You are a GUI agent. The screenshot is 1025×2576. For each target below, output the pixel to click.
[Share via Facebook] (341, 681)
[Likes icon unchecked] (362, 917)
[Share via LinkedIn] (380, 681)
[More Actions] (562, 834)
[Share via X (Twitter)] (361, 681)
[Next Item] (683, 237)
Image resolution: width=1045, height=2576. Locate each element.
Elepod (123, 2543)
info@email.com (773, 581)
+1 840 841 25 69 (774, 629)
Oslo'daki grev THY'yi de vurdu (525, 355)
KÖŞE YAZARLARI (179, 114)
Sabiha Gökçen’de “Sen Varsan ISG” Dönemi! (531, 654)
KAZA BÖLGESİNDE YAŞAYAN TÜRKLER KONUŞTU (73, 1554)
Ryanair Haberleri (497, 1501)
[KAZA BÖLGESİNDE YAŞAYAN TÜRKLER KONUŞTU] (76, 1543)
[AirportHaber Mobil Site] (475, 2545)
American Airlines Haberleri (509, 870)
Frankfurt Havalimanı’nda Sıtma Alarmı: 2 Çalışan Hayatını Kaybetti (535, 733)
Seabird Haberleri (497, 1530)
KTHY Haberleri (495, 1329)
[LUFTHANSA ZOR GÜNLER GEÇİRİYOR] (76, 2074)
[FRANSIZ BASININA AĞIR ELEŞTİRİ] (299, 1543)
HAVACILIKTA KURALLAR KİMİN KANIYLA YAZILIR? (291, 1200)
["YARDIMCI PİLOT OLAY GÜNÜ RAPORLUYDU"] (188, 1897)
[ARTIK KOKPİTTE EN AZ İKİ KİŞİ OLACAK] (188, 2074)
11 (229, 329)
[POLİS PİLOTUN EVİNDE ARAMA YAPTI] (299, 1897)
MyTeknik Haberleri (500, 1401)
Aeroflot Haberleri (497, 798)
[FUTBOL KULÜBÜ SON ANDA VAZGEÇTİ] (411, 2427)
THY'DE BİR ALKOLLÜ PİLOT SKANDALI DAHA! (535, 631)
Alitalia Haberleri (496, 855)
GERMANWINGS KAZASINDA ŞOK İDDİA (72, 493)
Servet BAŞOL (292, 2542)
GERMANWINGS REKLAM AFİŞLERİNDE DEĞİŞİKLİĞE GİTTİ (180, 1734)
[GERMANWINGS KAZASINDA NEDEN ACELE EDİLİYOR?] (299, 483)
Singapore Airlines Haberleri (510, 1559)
....
→ REQUIRED WORK
To answer, copy each line from the material above that has the word "Airlines".

→ COMPLETED TASK
American Airlines Haberleri (509, 870)
Singapore Airlines Haberleri (510, 1559)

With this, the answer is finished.